That Dyson Sphere Matte Painting from TNG: Relics really reflects this feeling.

While it's not a Dyson Sphere, This Artist has a proper perspective of how the horizon would be.


But the background picture, well no offense but it gives me more an impression being on a floating island, above the sphere (looking down at the surface) than being part of the Dyson Sphere itself. Of course that experience might change once the mission is out or open testing has begun.

Because of the immense scale of the Dyson Sphere, and the fact that these maps take place relatively close to the surface, the perceptibility of the curved nature of the surface would be negligible. In earlier iterations we actually had the terrain under the playable map be curved, with the various spires/buildings angled to match the surface, and it didn't feel right. (Think Uncanny Valley).

While beautiful, this painting is giving you sense of the curve away from you largely due to the fact that it's a ring, not a sphere. Because it's a ring, you can see the perspective of the edges of that ring, as it appears to grow narrower at the top. This gives you much more of a sense of the curve than the actual surface contained on it. If you projected that surface in a 360 around you, it would be much more difficult to perceive.

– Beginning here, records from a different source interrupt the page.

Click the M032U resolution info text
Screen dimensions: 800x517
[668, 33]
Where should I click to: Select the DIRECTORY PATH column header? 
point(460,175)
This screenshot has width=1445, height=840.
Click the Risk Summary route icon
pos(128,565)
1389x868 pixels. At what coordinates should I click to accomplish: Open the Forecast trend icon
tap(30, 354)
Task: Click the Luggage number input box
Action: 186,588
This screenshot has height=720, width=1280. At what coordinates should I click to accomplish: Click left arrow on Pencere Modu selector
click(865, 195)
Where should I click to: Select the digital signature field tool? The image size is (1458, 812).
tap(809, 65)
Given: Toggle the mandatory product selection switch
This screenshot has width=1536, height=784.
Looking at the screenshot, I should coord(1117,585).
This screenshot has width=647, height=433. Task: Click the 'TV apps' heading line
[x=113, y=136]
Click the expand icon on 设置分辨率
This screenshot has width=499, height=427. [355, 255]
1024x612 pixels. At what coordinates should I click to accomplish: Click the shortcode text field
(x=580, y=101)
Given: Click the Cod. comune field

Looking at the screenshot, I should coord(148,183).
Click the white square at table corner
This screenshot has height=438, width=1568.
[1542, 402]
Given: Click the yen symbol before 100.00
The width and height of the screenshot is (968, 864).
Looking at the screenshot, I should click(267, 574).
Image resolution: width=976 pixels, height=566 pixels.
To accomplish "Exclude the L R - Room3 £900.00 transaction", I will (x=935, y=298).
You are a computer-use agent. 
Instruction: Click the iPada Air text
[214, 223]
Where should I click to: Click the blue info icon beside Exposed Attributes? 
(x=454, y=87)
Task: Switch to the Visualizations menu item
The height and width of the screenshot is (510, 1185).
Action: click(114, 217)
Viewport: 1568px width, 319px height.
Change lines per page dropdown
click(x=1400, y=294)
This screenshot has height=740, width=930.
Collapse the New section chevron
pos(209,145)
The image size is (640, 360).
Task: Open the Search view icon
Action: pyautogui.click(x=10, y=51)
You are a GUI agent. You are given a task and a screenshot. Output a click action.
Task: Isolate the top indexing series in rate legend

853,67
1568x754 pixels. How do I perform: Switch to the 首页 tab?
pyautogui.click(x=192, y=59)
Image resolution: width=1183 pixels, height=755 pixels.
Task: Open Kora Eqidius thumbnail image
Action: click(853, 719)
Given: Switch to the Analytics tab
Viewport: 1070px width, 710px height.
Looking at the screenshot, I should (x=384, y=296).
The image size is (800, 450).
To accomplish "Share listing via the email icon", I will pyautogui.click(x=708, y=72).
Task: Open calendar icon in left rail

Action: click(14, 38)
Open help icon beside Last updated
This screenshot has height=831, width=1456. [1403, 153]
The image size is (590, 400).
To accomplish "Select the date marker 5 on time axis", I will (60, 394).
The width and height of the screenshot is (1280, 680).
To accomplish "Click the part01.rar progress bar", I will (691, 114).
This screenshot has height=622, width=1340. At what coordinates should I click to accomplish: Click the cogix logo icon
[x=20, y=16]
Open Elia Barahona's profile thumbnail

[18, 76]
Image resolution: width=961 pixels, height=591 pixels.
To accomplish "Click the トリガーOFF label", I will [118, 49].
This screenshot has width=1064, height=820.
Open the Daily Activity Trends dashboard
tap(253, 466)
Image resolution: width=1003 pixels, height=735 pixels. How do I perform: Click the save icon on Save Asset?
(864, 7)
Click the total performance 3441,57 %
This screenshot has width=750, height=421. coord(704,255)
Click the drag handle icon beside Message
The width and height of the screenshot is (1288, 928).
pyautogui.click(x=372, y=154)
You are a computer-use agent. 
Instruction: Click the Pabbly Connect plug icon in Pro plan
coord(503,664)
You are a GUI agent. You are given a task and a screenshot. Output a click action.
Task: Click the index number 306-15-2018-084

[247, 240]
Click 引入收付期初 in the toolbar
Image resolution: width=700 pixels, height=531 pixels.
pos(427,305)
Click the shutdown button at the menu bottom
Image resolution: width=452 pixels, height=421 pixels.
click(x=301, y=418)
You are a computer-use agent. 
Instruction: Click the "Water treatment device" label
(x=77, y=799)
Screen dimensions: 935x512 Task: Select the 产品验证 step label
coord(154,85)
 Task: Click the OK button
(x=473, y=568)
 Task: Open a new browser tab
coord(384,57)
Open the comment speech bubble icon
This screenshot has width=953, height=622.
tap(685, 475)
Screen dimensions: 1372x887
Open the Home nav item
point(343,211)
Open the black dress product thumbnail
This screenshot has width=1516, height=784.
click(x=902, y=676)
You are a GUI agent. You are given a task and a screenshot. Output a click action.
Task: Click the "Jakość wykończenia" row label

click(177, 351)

In addition, it is my belief that it is easier to sell the whole sphere/ringworld concept when viewed from the ground. Because you get the atmospheric perspective, cloud layers, fog/haze, etc. we are more able to cope with the look of the thing. If you look at photos of Earth from Orbit, while yes, you can detect it's curvature by looking at the edge of the planet, it is more difficult to detect by looking at the center of the planet beneath you. And on the interior of a Dyson Sphere, with no edges to guide you, that flatter perception of the earth below you, is extended in all directions around you, and makes it extremely difficult to detect that curvature. Example


Quote:
Originally Posted by dracounguis View Post
Please don't make the outside shell of a Dyson Sphere have some goofy design. Something so huge would, imo, be fairly featureless when viewed from a distance far enough to be seen in totality. Think of the Borg Cube. It has features up close but is pretty uniform from a distance.
I agree with this in principle. In reality, a Dyson Sphere's surface beyond the horizon (or beyond the nearest bits if you were in the space above it's surface) would devolve into a single color at the distances we are talking about. Unless there were truely massive features on the far wall (larger than the sun), they wouldn't be visible, and it would all mush together.

However, from a practical standpoint, people expect to be able to see continents and such. And we found that (as in my example above) when we had the whole surface just covered in continents and oceans, it was very difficult to perceive that curvature. As such, the major and minor structural lines were added to aid in that perception.

Realistic? Maybe, maybe not. But necessary.


Quote:
Originally Posted by xiaoping88 View Post
And a Cube's size is a joke compared to a Dyson Sphere.
The Death Star would be a more fitting example.
And even the DS is a joke compared to a sphere with a diameter of 1 AU.
Actually, the Death Star is pretty jokey as well. The Voth City Ship will be longer than the diameter of the Death Star.